Today we’re officially launching Inbox Influence, the latest addition to our suite of political influence tools. Inbox Influence is a browser extension that adds political influence data to your Gmail messages. With Inbox Influence installed, you’ll see information on the sender of each email, the company from which it’s sent, and any politician, company, union or political action committee mentioned in the body of the email. The information is added unobtrusively and nearly instantaneously, and includes campaign contributions, fundraisers and lobbying activity. You can use it to add context to news alerts, political mailers and corporate emails, or just to see who your friends donated to in the last election. We hope that the tool will be of interests to journalists, activists and anyone interested in seeing the political activity of the people and organizations they communicate with.
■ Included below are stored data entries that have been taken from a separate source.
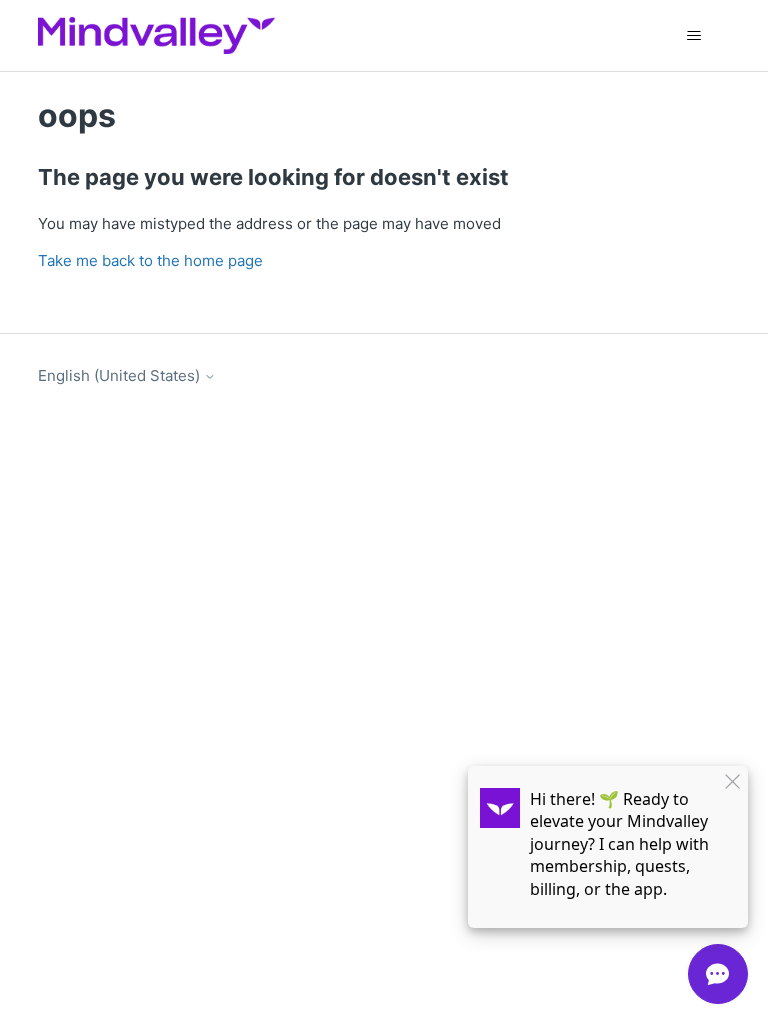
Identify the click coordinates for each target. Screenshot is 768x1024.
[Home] (156, 35)
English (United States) (121, 375)
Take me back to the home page (150, 260)
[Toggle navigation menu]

Check out the video preview:
Inbox Influence is the latest addition to our set of contextual political influence tools built off of Influence Explorer. If you haven’t already, be sure to check out Poligraft, a bookmarklet that adds influence data to any article you read, and Checking Influence, a bookmarklet that integrates with your online banking site to show the political activity of the companies you do business with.
Under The Hood
The basic idea of adding political influence data to email has been kicking around internally in Sunlight Labs for over a year. Back before we even launched Influence Explorer, we developed a Rapportive plugin that matched the sender of an email to contributors in Transparency Data. Our next idea was to utilize the Poligraft API to add influence data to the actual text of the email. But Poligraft–or more specifically, Calais, the text processing service used by Poligraft–can take several seconds to analyze a text. This is fine for adding information to a single news article, but too slow for a user that may click through ten emails in a minute.
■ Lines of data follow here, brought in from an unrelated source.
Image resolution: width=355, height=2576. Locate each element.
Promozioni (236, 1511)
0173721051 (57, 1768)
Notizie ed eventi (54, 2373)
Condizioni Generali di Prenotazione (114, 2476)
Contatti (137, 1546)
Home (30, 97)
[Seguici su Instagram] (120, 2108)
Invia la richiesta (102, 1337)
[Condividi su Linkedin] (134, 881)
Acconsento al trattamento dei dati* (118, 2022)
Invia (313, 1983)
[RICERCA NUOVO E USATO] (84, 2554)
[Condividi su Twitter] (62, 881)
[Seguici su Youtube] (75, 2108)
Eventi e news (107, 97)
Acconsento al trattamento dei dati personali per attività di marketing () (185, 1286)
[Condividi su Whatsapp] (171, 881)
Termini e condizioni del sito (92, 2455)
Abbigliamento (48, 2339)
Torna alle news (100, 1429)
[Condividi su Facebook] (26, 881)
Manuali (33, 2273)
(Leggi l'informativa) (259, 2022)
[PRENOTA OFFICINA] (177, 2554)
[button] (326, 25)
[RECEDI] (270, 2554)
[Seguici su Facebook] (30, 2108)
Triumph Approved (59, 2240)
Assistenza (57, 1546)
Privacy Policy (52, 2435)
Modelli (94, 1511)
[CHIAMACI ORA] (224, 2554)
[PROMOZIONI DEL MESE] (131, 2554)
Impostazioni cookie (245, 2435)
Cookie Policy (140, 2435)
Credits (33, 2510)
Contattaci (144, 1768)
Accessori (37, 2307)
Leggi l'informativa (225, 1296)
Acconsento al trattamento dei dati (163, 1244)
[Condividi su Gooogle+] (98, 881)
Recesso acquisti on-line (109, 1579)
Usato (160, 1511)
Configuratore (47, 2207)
To be able to highlight entities in real time, we built a custom string matching service. Unlike Calais, there’s no sophisticated natural language processing to determine what is and isn’t likely to be an entity. And unlike a standard regular expression engine, it can handle the three hundred thousand unique strings that we recognize. For those interested in the algorithm itself, we use a trie structure, where each edge is a token and child sets are stored in a hashtable. This gives a tree that is very wide (up to the number of distinct words) and shallow (as tall as the number of words in the longest string), making for very fast traversal.
The other trick to making the service work in real time is aggressive caching. The Influence Explorer APIs that the service is built on are fast (around 50ms response time), but still too slow if we need to make 20 different requests to highlight the entities in one email. Instead, we precompute the exact JSON response that needs to be returned for all 130,000 entities in the system. Once the text matching algorithm has found the entities, the caching layer can simply concatenate the JSON responses for each entity.
The end result is a service that adds contextual information to emails with almost no user-perceptible delay. In our tests, the round trip time from the client for processing an email is under 100ms for short messages and under 200ms for a 4KB email. Matching the sender and sender organization is done as a separate AJAX request, since the universe of possible individuals is too large to cache. Sender information comes from the Transparency Data API, and the sender’s organization is derived from the email domain using data from DBpedia.
Security and privacy are obviously big concerns in an application like this. All data is transmitted over SSL and used only to server that single request. No data is stored or logged in any way.